▶ PROVIDED RECORDS:
....

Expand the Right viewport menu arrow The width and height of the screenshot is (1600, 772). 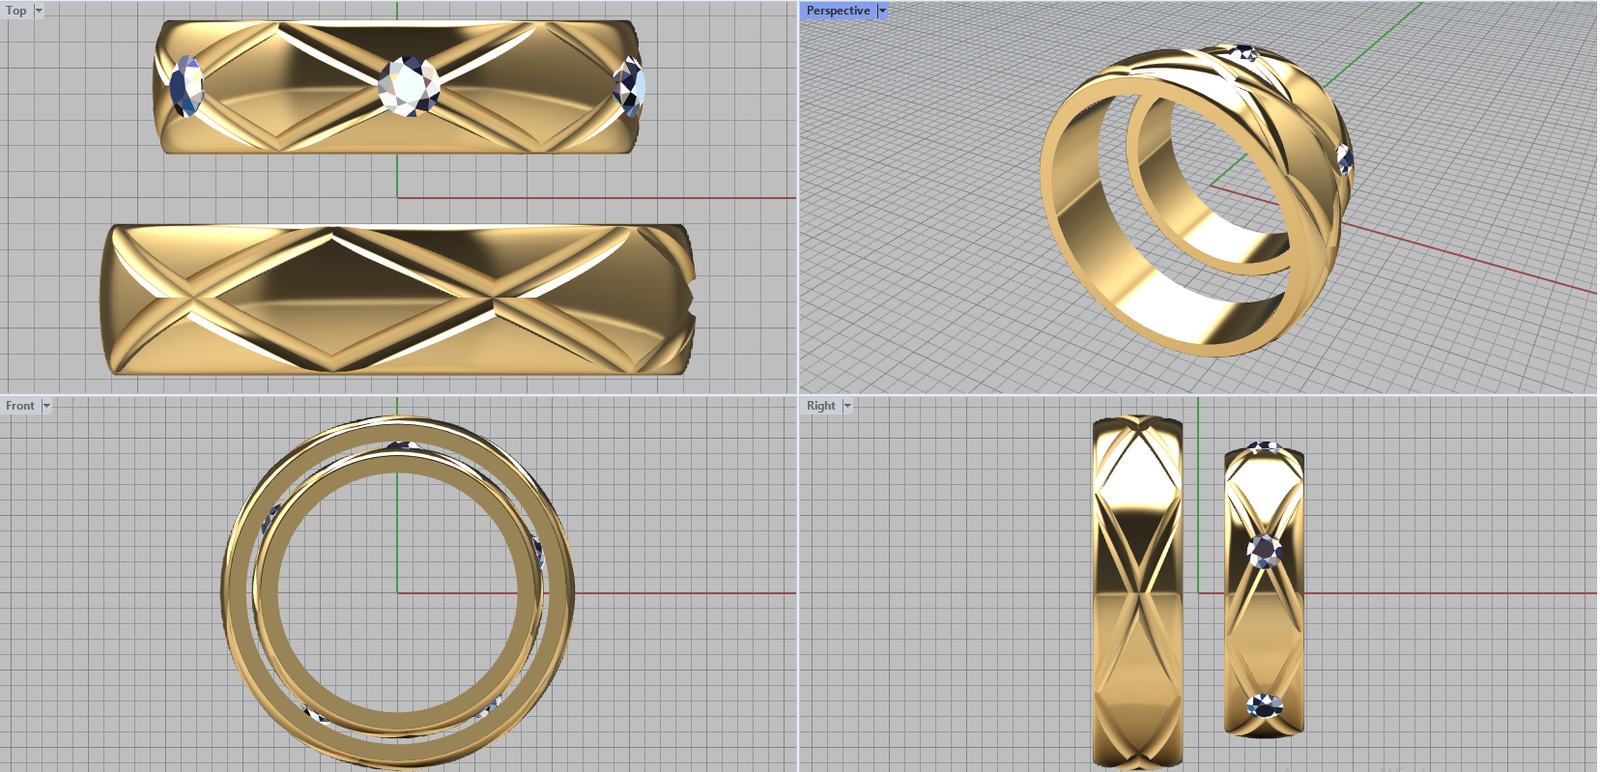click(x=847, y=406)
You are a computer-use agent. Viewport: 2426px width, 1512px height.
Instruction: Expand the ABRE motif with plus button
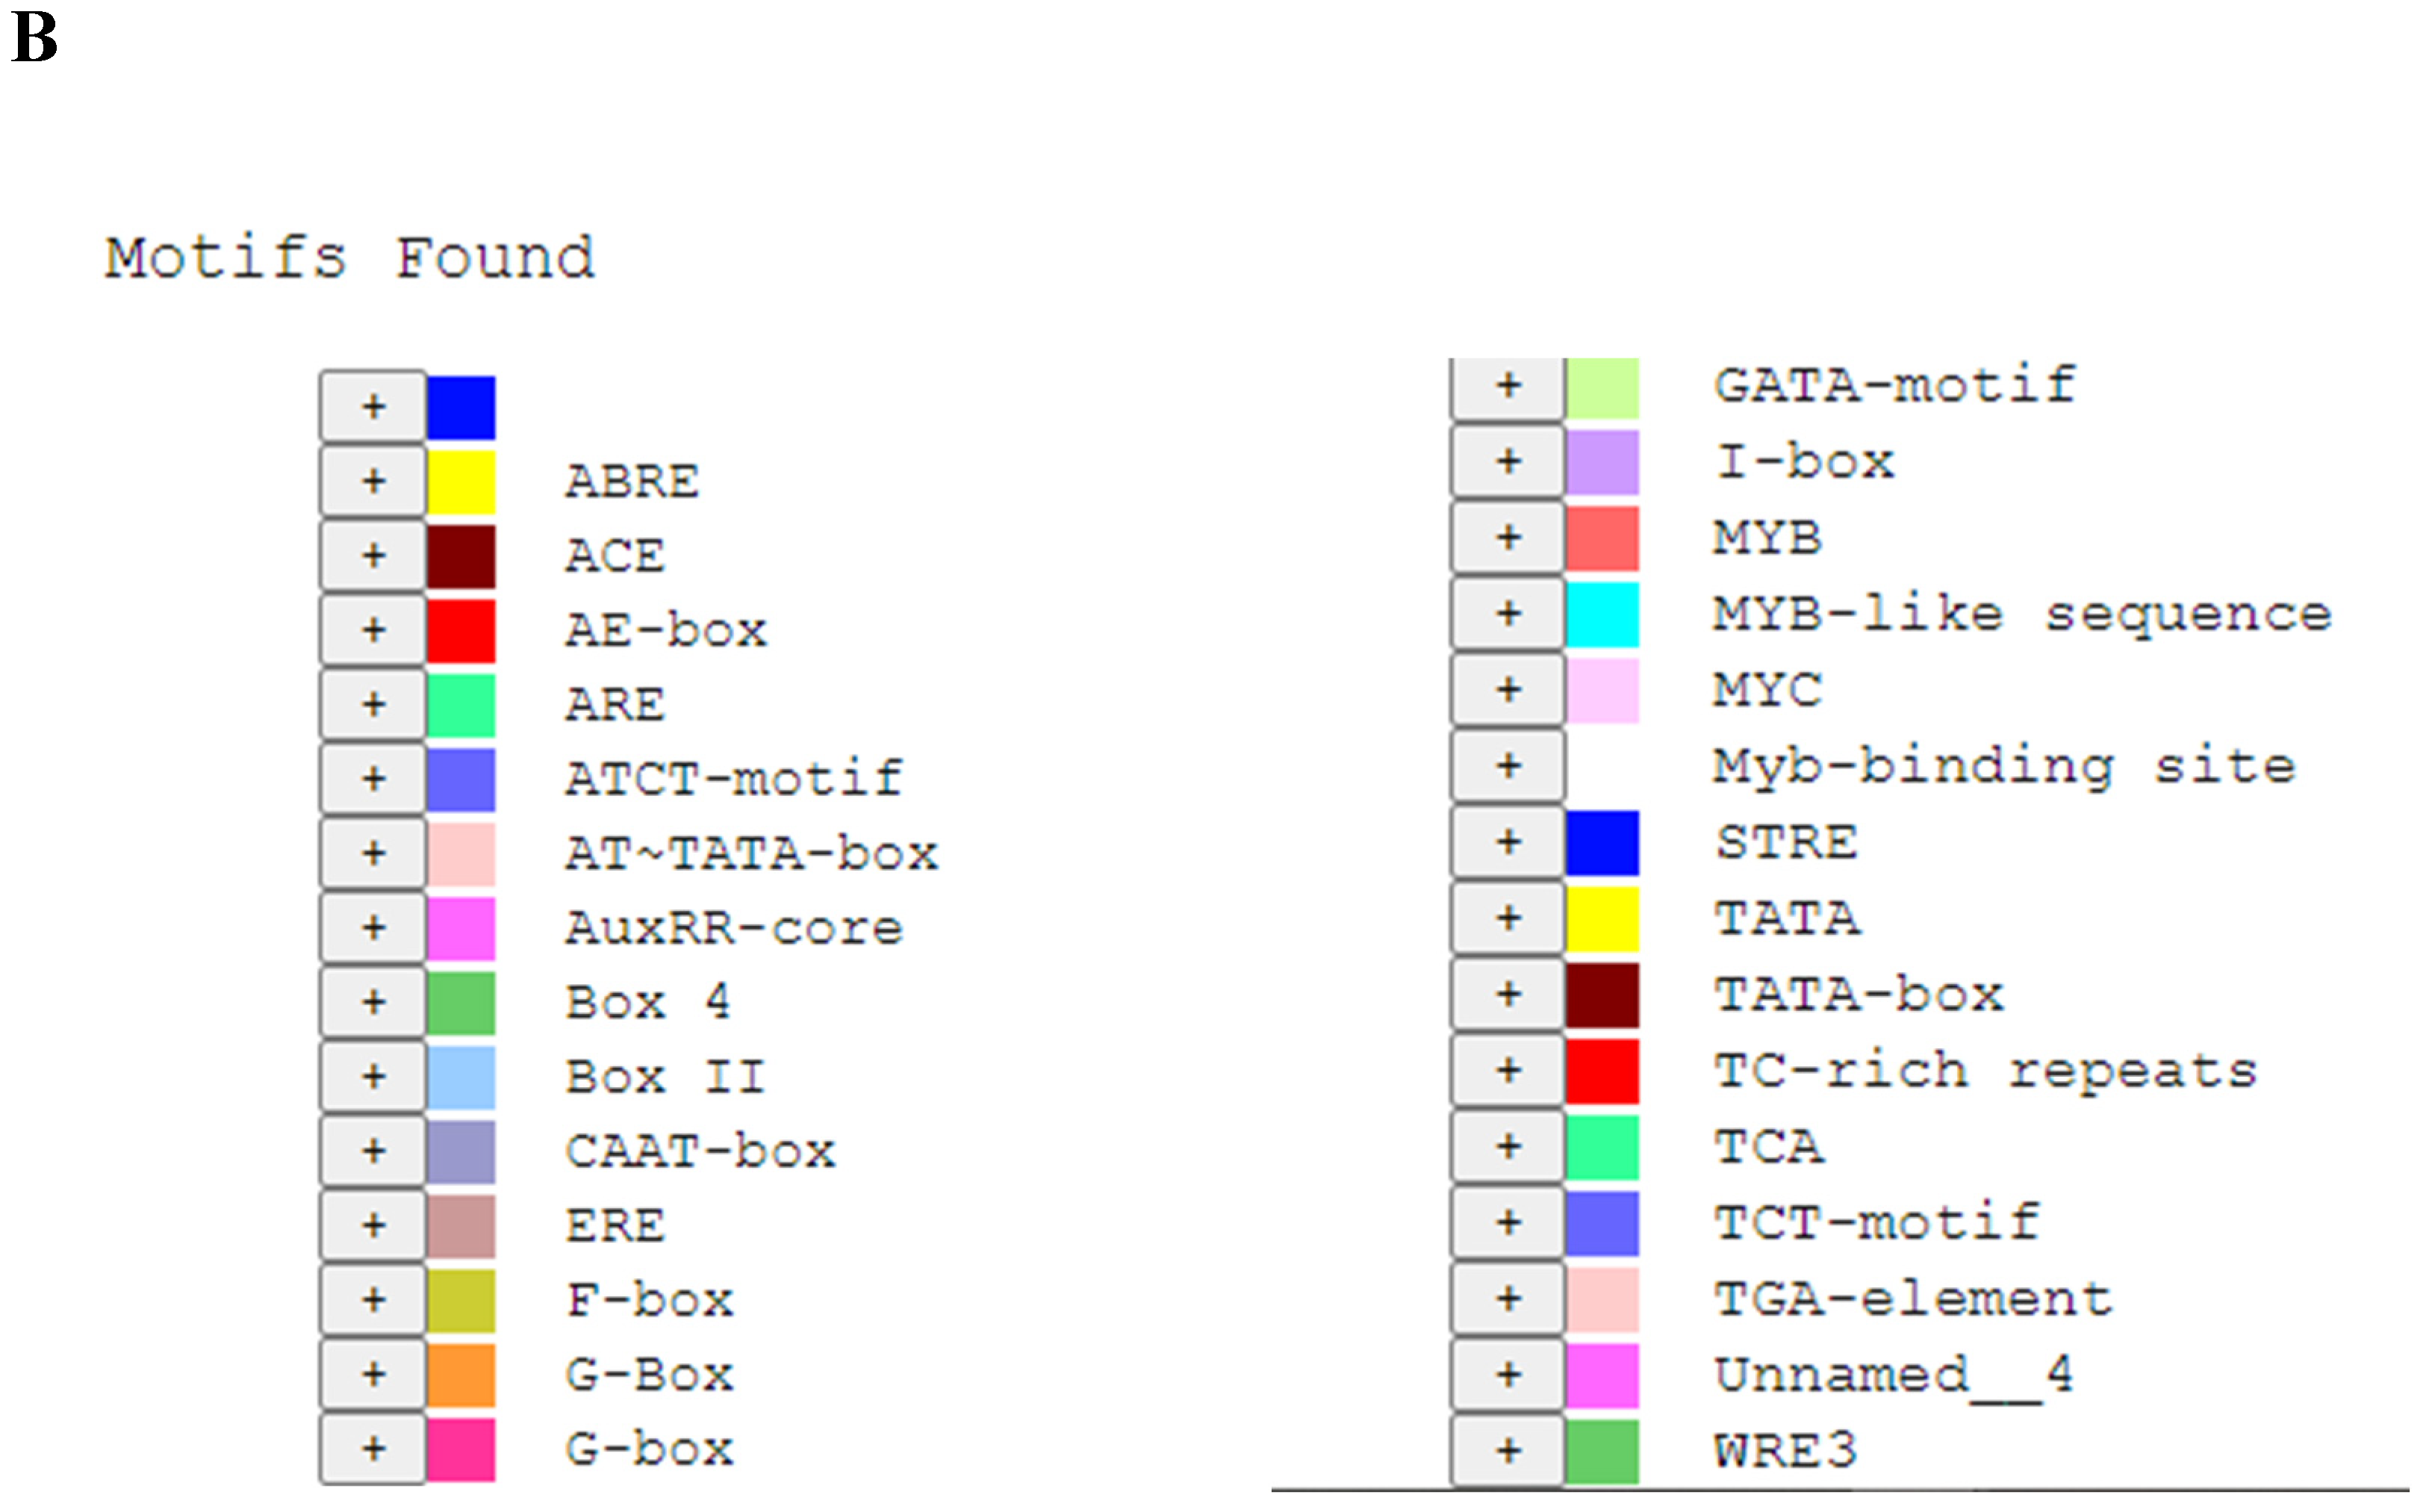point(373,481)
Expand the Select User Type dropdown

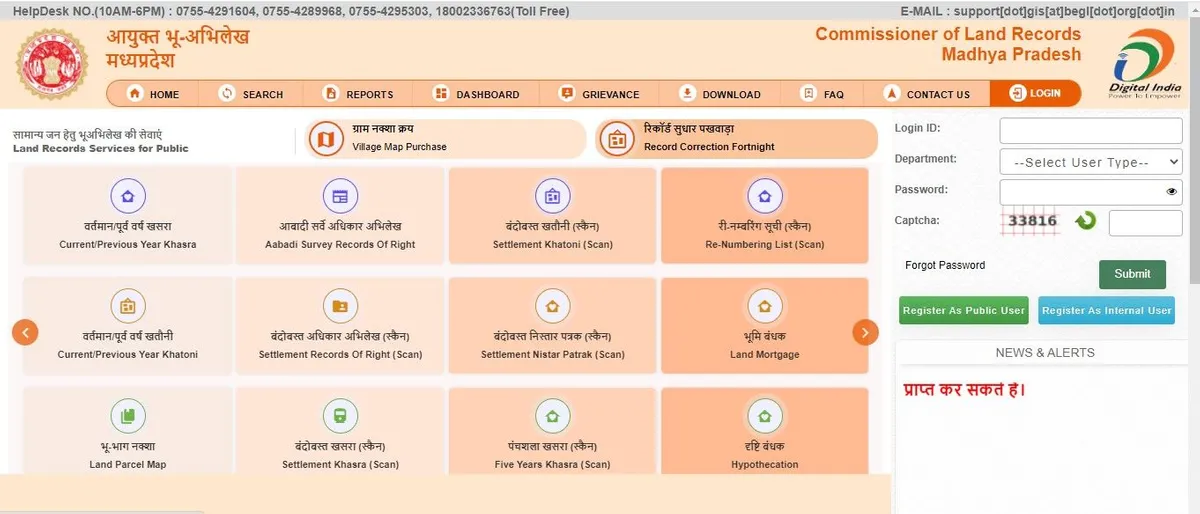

....

Can you rewrite everything from the line containing "You are a computer-use" down to the end of the entries, changing "Expand" to "Open" and leaving all else as it is? Omit the pictures from your answer.

You are a computer-use agent. Viewport: 2426px width, 1512px height.
Instruction: Open the ABRE motif with plus button
point(373,481)
Open the Select User Type dropdown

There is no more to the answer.